Print, exactly and completely, the data that appears below.

(Records contained in a dataset)
┌──
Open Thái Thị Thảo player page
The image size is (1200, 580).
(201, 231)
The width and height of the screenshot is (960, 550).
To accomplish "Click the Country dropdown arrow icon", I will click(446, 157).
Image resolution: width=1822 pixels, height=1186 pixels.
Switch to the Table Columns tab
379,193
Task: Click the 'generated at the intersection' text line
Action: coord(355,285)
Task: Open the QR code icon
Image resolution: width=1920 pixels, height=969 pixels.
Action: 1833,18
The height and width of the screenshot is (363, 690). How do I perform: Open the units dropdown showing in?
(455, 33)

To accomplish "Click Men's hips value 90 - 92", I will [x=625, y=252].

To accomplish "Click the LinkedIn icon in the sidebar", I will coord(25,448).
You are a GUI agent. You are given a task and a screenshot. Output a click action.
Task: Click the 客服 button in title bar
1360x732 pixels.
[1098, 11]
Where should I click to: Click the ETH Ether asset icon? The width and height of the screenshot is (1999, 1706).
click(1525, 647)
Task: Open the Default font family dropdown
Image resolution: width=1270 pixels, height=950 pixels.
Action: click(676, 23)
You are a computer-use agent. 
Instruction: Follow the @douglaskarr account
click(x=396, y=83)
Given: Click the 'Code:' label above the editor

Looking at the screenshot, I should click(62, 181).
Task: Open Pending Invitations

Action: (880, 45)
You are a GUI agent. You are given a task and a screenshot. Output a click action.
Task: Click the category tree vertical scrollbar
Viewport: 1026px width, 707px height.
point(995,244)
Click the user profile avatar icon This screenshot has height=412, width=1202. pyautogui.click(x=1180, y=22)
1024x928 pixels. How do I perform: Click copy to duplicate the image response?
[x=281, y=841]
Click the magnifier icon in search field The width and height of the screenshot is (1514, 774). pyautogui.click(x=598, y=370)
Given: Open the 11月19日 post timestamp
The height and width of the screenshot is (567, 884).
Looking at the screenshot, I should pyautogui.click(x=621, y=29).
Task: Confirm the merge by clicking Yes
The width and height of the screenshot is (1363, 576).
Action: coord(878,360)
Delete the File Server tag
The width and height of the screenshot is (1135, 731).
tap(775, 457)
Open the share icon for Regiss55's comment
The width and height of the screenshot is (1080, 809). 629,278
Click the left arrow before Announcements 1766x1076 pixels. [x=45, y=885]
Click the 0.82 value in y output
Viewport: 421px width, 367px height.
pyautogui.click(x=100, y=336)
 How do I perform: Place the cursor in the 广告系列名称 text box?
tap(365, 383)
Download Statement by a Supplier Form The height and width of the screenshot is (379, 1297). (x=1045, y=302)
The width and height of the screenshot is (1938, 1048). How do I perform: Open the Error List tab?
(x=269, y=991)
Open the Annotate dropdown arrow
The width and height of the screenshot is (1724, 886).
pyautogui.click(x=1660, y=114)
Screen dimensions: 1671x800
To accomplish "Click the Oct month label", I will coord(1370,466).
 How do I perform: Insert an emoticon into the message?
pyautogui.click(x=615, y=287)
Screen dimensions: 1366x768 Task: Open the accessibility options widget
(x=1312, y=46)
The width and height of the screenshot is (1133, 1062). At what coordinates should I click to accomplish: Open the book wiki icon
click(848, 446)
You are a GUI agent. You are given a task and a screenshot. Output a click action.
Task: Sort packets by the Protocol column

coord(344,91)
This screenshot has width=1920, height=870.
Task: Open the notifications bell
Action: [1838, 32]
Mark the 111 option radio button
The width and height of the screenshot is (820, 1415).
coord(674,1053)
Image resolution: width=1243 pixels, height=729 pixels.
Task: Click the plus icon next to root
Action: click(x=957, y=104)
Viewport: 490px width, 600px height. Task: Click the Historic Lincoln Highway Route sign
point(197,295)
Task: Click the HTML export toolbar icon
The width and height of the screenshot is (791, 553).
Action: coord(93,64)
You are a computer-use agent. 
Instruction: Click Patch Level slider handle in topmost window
└──
▶ [Written solution]
Open Thái Thị Thảo player page
The image size is (1200, 580).
(201, 231)
The width and height of the screenshot is (960, 550).
To accomplish "Click the Country dropdown arrow icon", I will click(446, 157).
Image resolution: width=1822 pixels, height=1186 pixels.
Switch to the Table Columns tab
379,193
Task: Click the 'generated at the intersection' text line
Action: coord(355,285)
Task: Open the QR code icon
Image resolution: width=1920 pixels, height=969 pixels.
Action: 1833,18
The height and width of the screenshot is (363, 690). How do I perform: Open the units dropdown showing in?
(455, 33)

To accomplish "Click Men's hips value 90 - 92", I will [x=625, y=252].

To accomplish "Click the LinkedIn icon in the sidebar", I will coord(25,448).
You are a GUI agent. You are given a task and a screenshot. Output a click action.
Task: Click the 客服 button in title bar
1360x732 pixels.
[1098, 11]
Where should I click to: Click the ETH Ether asset icon? The width and height of the screenshot is (1999, 1706).
click(1525, 647)
Task: Open the Default font family dropdown
Image resolution: width=1270 pixels, height=950 pixels.
Action: click(676, 23)
You are a computer-use agent. 
Instruction: Follow the @douglaskarr account
click(x=396, y=83)
Given: Click the 'Code:' label above the editor

Looking at the screenshot, I should click(62, 181).
Task: Open Pending Invitations

Action: (880, 45)
You are a GUI agent. You are given a task and a screenshot. Output a click action.
Task: Click the category tree vertical scrollbar
Viewport: 1026px width, 707px height.
point(995,244)
Click the user profile avatar icon This screenshot has height=412, width=1202. pyautogui.click(x=1180, y=22)
1024x928 pixels. How do I perform: Click copy to duplicate the image response?
[x=281, y=841]
Click the magnifier icon in search field The width and height of the screenshot is (1514, 774). pyautogui.click(x=598, y=370)
Given: Open the 11月19日 post timestamp
The height and width of the screenshot is (567, 884).
Looking at the screenshot, I should pyautogui.click(x=621, y=29).
Task: Confirm the merge by clicking Yes
The width and height of the screenshot is (1363, 576).
Action: coord(878,360)
Delete the File Server tag
The width and height of the screenshot is (1135, 731).
tap(775, 457)
Open the share icon for Regiss55's comment
The width and height of the screenshot is (1080, 809). 629,278
Click the left arrow before Announcements 1766x1076 pixels. [x=45, y=885]
Click the 0.82 value in y output
Viewport: 421px width, 367px height.
pyautogui.click(x=100, y=336)
 How do I perform: Place the cursor in the 广告系列名称 text box?
tap(365, 383)
Download Statement by a Supplier Form The height and width of the screenshot is (379, 1297). (x=1045, y=302)
The width and height of the screenshot is (1938, 1048). How do I perform: Open the Error List tab?
(x=269, y=991)
Open the Annotate dropdown arrow
The width and height of the screenshot is (1724, 886).
pyautogui.click(x=1660, y=114)
Screen dimensions: 1671x800
To accomplish "Click the Oct month label", I will coord(1370,466).
 How do I perform: Insert an emoticon into the message?
pyautogui.click(x=615, y=287)
Screen dimensions: 1366x768 Task: Open the accessibility options widget
(x=1312, y=46)
The width and height of the screenshot is (1133, 1062). At what coordinates should I click to accomplish: Open the book wiki icon
click(848, 446)
You are a GUI agent. You are given a task and a screenshot. Output a click action.
Task: Sort packets by the Protocol column

coord(344,91)
This screenshot has width=1920, height=870.
Task: Open the notifications bell
Action: [1838, 32]
Mark the 111 option radio button
The width and height of the screenshot is (820, 1415).
coord(674,1053)
Image resolution: width=1243 pixels, height=729 pixels.
Task: Click the plus icon next to root
Action: click(x=957, y=104)
Viewport: 490px width, 600px height. Task: Click the Historic Lincoln Highway Route sign
point(197,295)
Task: Click the HTML export toolbar icon
The width and height of the screenshot is (791, 553).
Action: coord(93,64)
You are a computer-use agent. 
Instruction: Click Patch Level slider handle in topmost window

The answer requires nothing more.